Pêche/Mauritanie/Espagne/APP: Caneté plaide la cause de son pays!

 

Le ministre espagnol dont le pays fait face à de sérieuses difficultés économiques a prêché mardi devant le président de la République, qui le recevait en audience, l’intérêt pour son pays d’un renouvellement « rapide » de l’accord de partenariat de pêche (APP) liant la Mauritanie à l’Union européenne. Un accord dont le second protocole vient à expiration le 31 juillet prochain.


Dans une déclaration faite à la presse, le ministre espagnol en charge du secteur de la pêche dans son pays a notamment déclaré, à ce sujet:"j'ai exprimé au président le souhait de l'Espagne de voir ce protocole renouvelé avec des conditions techniques et financières favorables, permettant de reconduire les activités de la flotte de pêche espagnole dans la zone économique mauritanienne". Cependant, le responsable espagnol n’évoque aucun engagement du président mauritanien à forcer la main aux négociateurs de son pays pour dépasser le blocage survenu en décembre dernier, à l’occasion de la tenue, à Nouakchott, du 5ème round de négociations entre la Commission Européenne et la partie mauritanienne. Un blocage dont l’Espagne, dernier bouclier avant Paris et Bruxelles dans la crise financière rampante qui secoue le vieux Continent, cherche à éluder avec la baraka mauritanienne.

 

Course contre la montre

Le responsable espagnol rappelle, tout au plus que : "ce dialogue avec les autorités mauritaniennes aura un effet positif sur les négociations en vue du renouvellement du protocole et que cela débouchera sur la fixation d'une date la plus rapide possible". Jusqu’ici pourtant des clivages persistent, en effet, sur les conditionnalités du renouvellement de cet accord dont la Mauritanie chercherait à tirer le meilleur profit, à la faveur de la résolution du Parlement européen de Mai 2011, confinant les bateaux battant pavillon européen, aux ressources excédentaires ou celles qui ne seraient pas ciblées par les pêcheurs mauritaniens. Parmi les autres avantages lorgnés par les autorités mauritaniennes figurent aussi des aménagements au dernier protocole en vue de débarquement des captures des navires européens, l’écoulement de 2% des captures pélagiques sur le marché local et l'embarquement de marins mauritaniens à concurrence de 60% des équipages et le recul de la zone de pêche au-delà des limites jusqu’ici en vigueur.
Néanmoins, sur les 60 bateaux espagnols, faisant partie de plus d’une centaine de navires européens, présents dans les eaux mauritaniennes, les navires espagnols sont identifiés comme des céphalopodiers alors que d’autres sont indexés d’utiliser des chaines racleuses. Dans le cas du poulpe, la situation est aujourd’hui dramatique pour une ressource dont le quota permissible est déjà largement dépassé.
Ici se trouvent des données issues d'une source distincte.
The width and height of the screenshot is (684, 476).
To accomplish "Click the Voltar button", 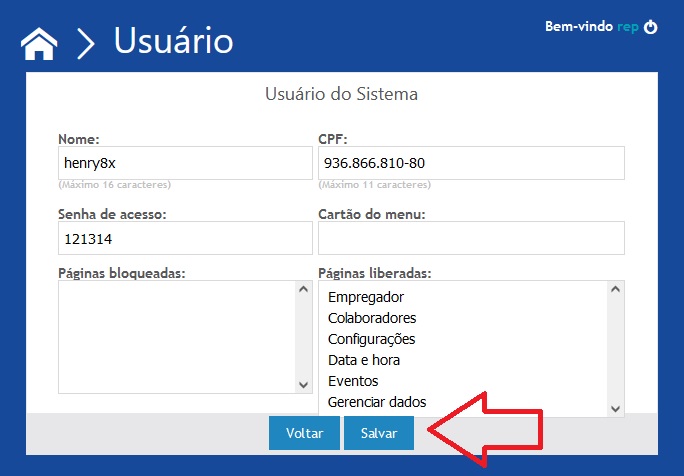I will pos(304,433).
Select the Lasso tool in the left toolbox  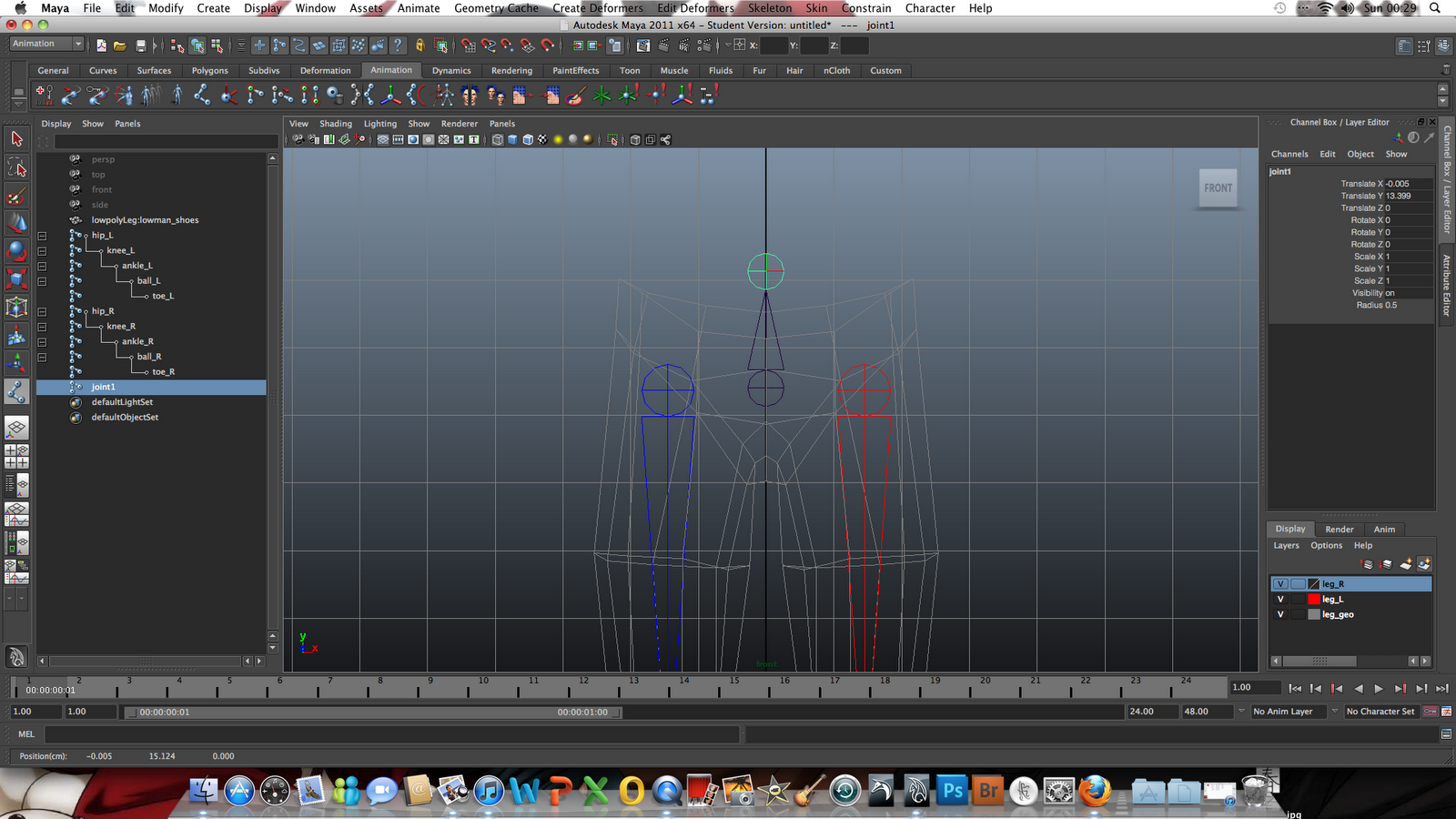(x=16, y=166)
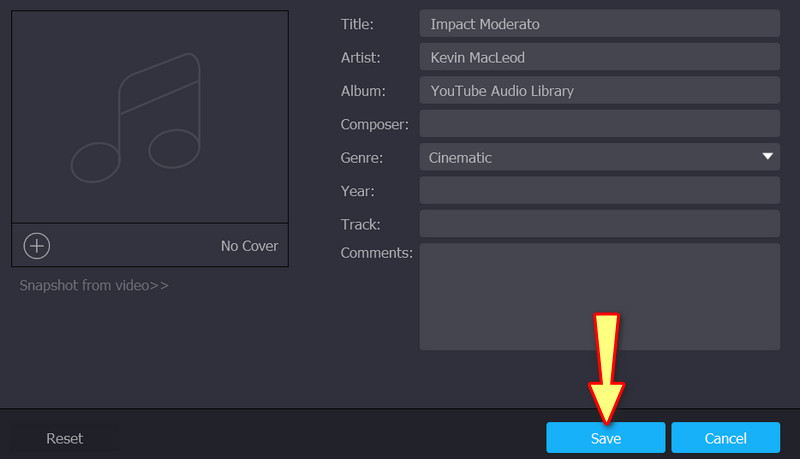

Selon les scientifiques, cette ressource est actuellement exploitée à un niveau à plus de 35% du potentiel permissible. S’agissant des chaînes racleuses, les autorités mauritaniennes avaient, déjà l’année dernière, demandé aux navires espagnols de se conformer aux exigences de sélectivité, et menacé même de fermer leurs eaux à une telle pratique.

 

L’Espagne, pays le plus affecté!

En décembre dernier, les négociations n’avaient pas pu se poursuivre en raison de divergences profondes en termes d’évaluation des avantages de l’accord. Ce dernier (2008-2012) apportait à la Mauritanie 305 millions d’euros sur quatre ans en contrepartie de l’accès des navires européens (espagnols, hollandais, allemands, irlandais…) aux ressources halieutiques mauritaniennes. En termes de coût et d’accès, c’est le plus important accord noué par l’Union Européenne avec un pays tiers. Pour le ministre espagnol, qui entendrait que le futur accord intervienne même avant sa ratification, "ce protocole qui sert les intérêts des deux parties apporte une contribution positive au développement du secteur des pêches en Mauritanie et nous voulons appuyer cette contribution dans le futur".

L’Espagne, et plusieurs autres pays européens concernés par l’APP avec la Mauritanie, ont exhorté récemment la Commissaire Européenne pour les affaires maritimes, Maria Damanakis, a accélérer les  négociations avec la Mauritanie afin de trouver un nouvel accord qui permettrait à leurs navires de continuer à pêcher en Mauritanie. Mais c’est certainement l’Espagne qui souffrira le plus d’une non-reconduction de cet accord avec l’écrasante majorité de ses navires de pêche, placés en Mauritanie, alors que dans les autres eaux comme en Guinée Bissau ou au Maroc, ses bateaux sont déjà sevrés d’activité.